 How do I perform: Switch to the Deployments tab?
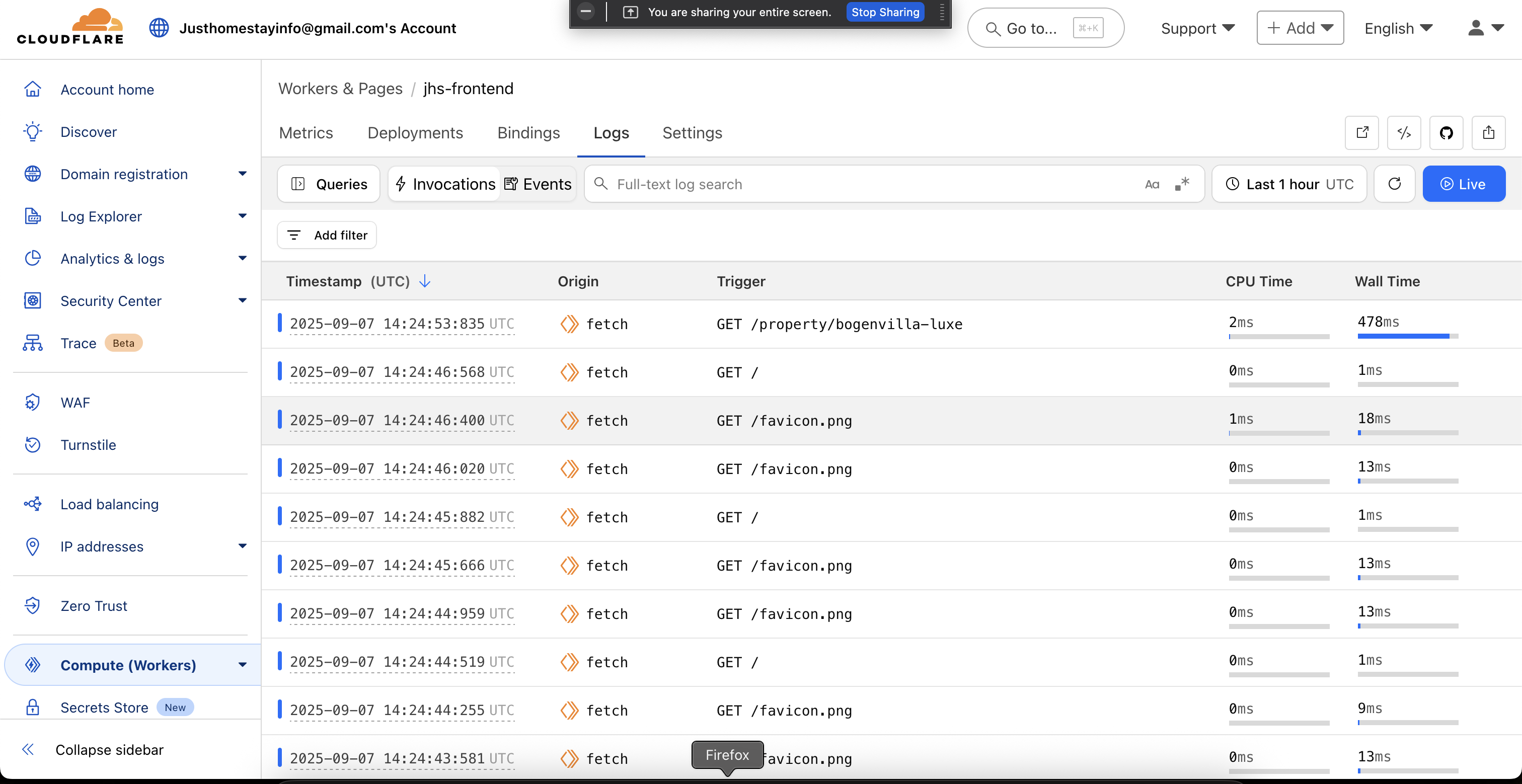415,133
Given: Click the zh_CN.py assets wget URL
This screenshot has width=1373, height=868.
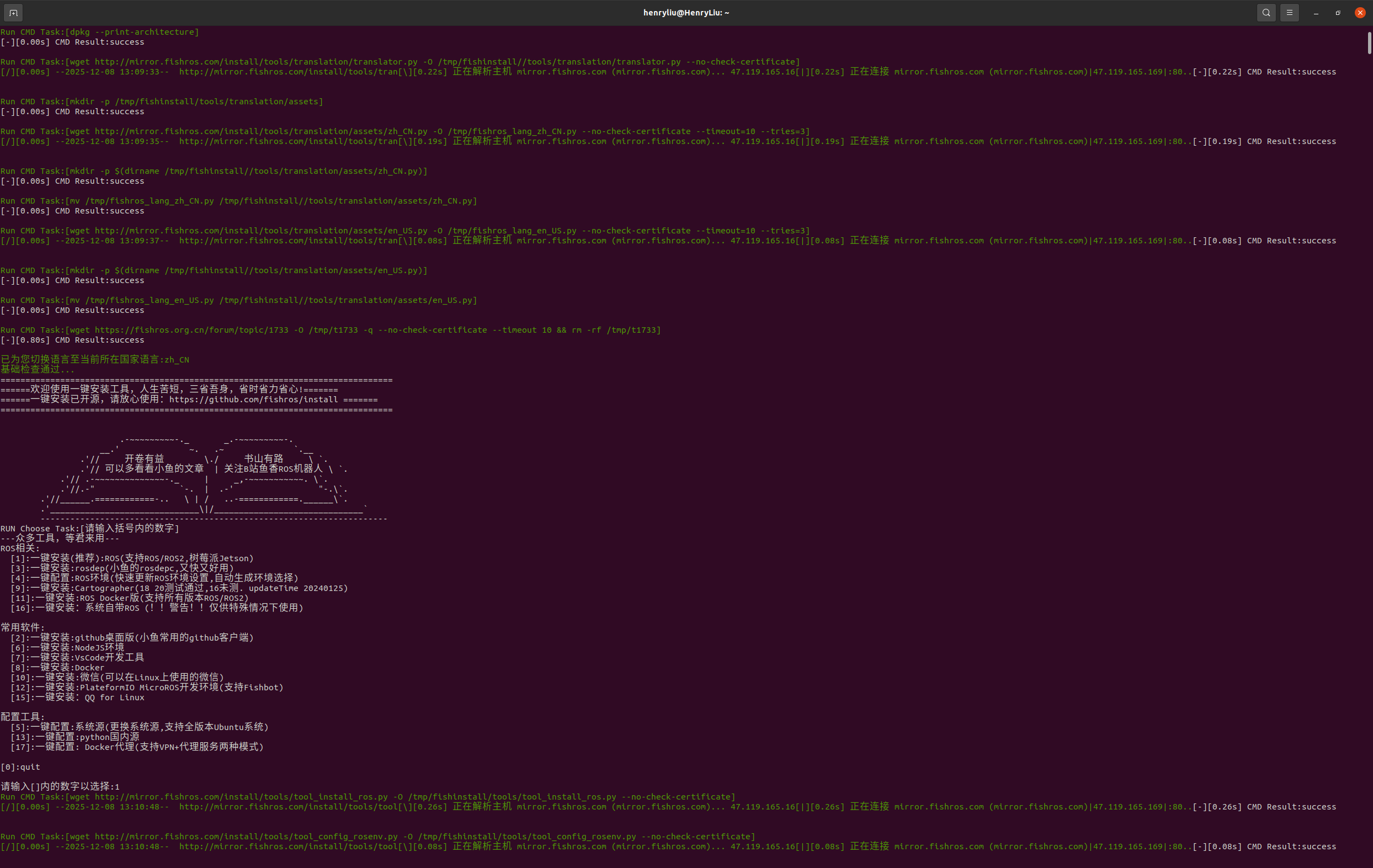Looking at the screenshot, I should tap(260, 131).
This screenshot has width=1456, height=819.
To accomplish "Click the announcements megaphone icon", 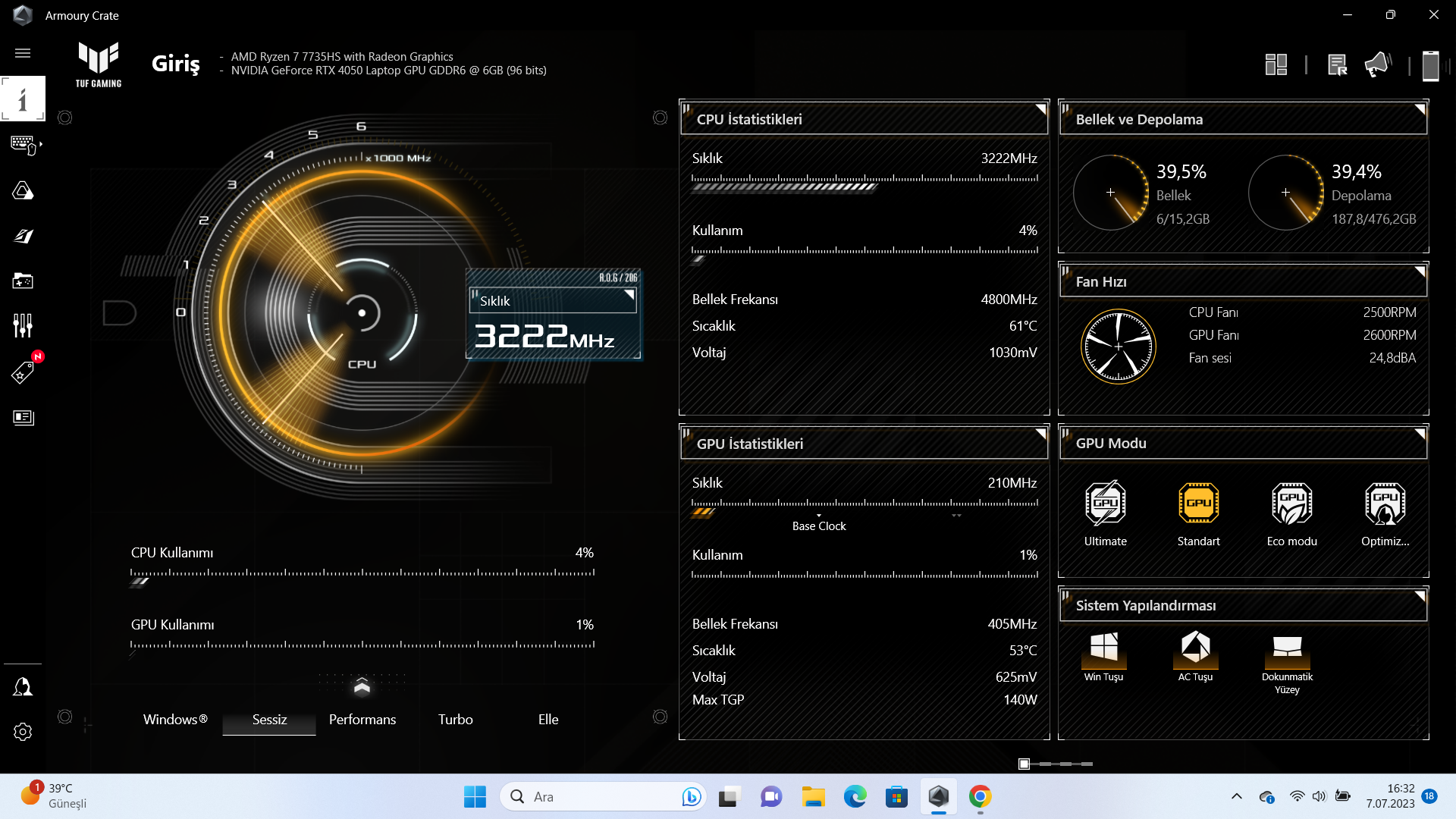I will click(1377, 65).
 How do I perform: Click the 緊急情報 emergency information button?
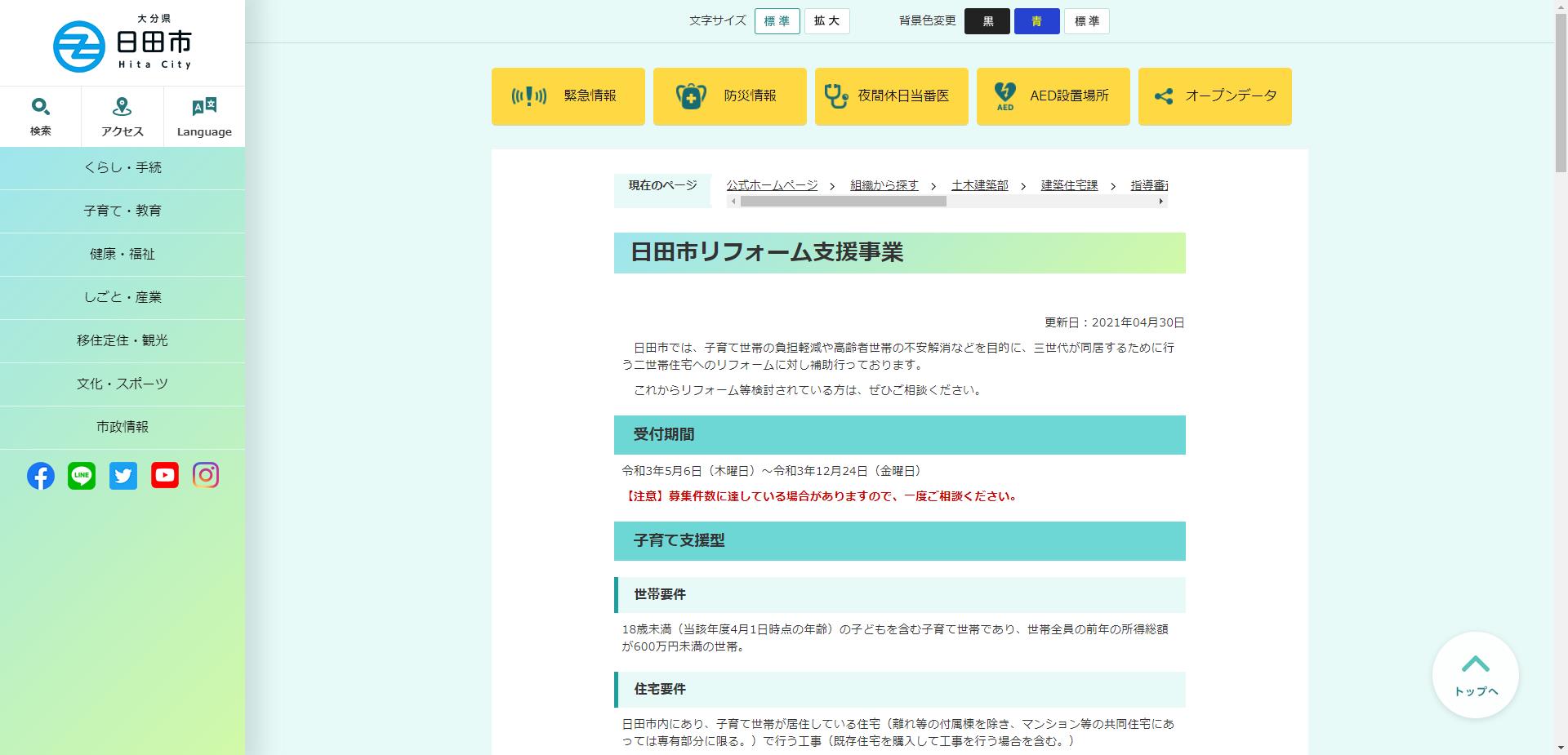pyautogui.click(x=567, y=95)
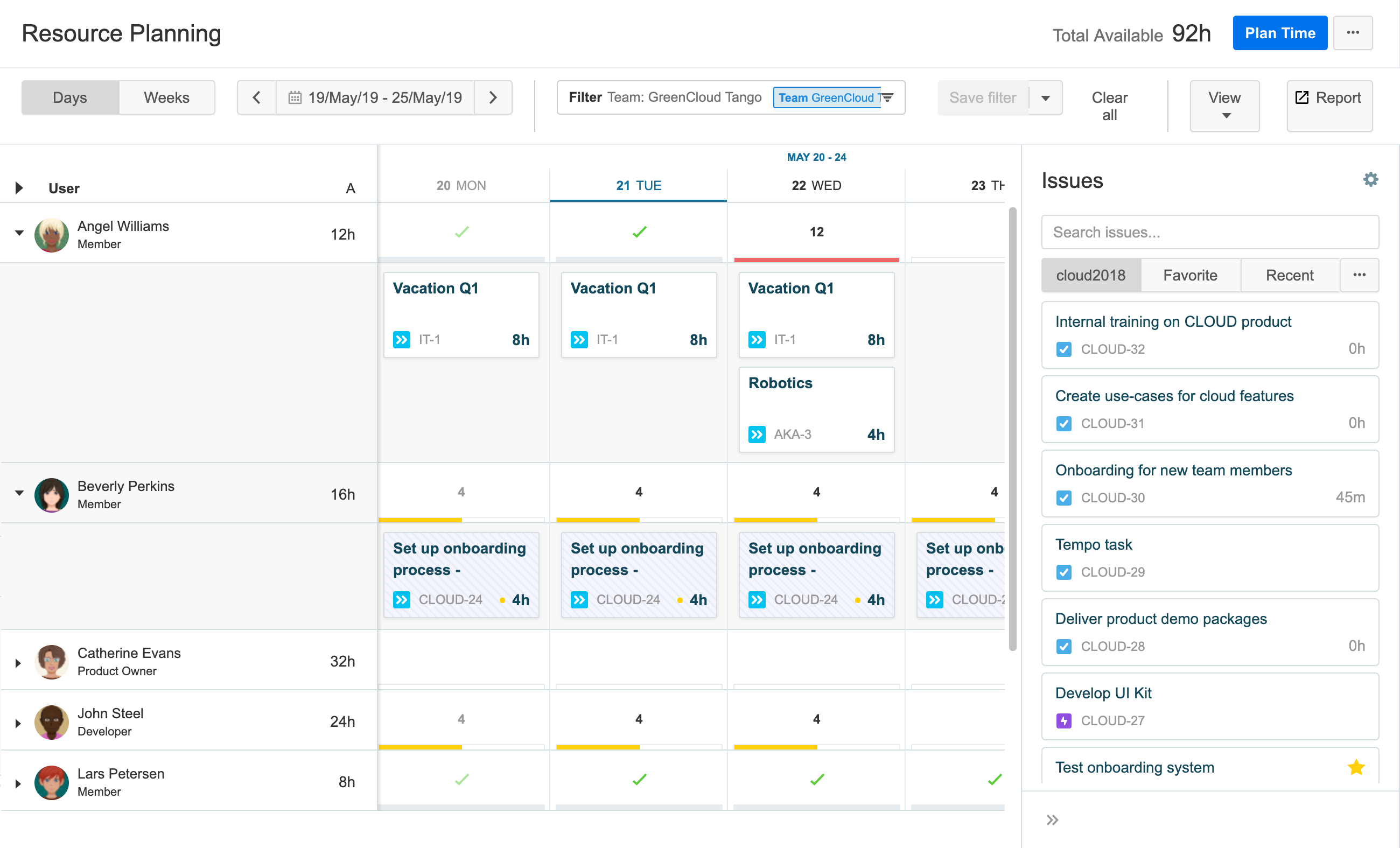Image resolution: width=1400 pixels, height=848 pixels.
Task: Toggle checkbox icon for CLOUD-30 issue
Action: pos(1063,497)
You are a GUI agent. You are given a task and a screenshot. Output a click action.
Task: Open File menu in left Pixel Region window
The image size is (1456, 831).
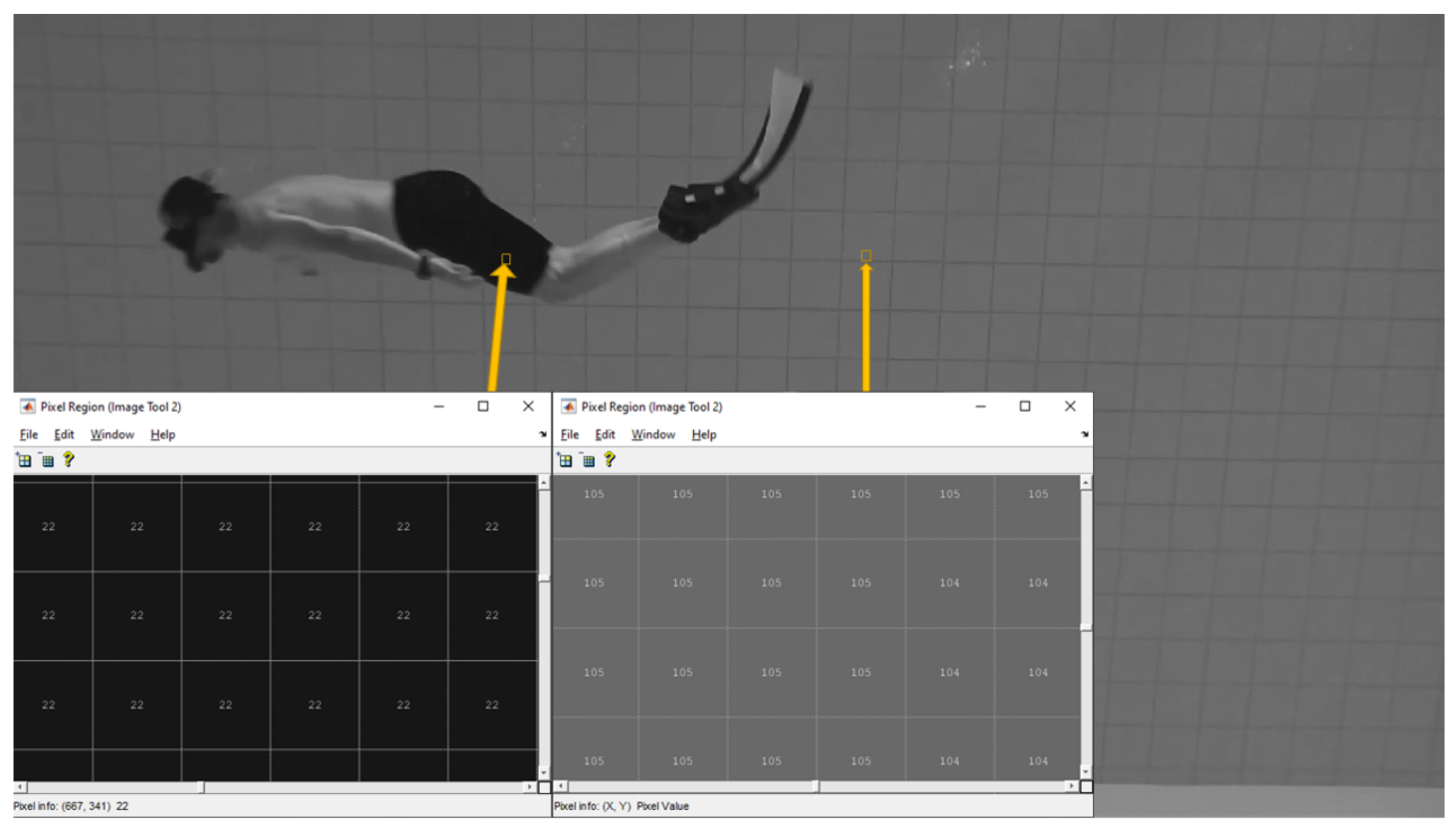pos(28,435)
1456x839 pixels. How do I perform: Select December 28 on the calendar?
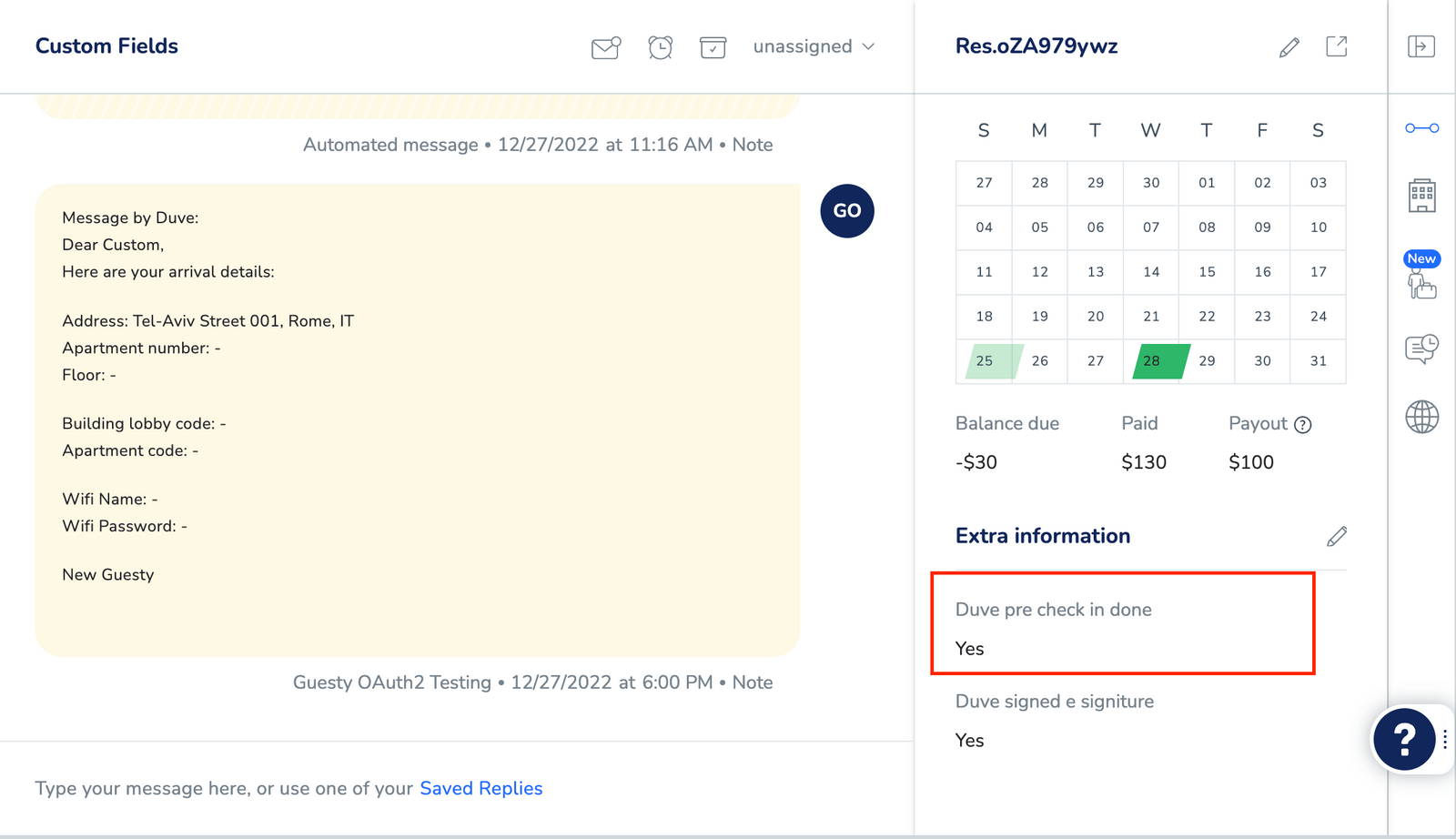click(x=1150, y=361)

What you have to do
The answer must be an exact transcription of the lines from the one holding "Task: Open File" to the last line of the entries above, with no pictures and nothing else.

Answer
Task: Open File menu in left Pixel Region window
The image size is (1456, 831).
pos(28,435)
1456x839 pixels. How do I perform: Select December 28 on the calendar?
click(x=1150, y=361)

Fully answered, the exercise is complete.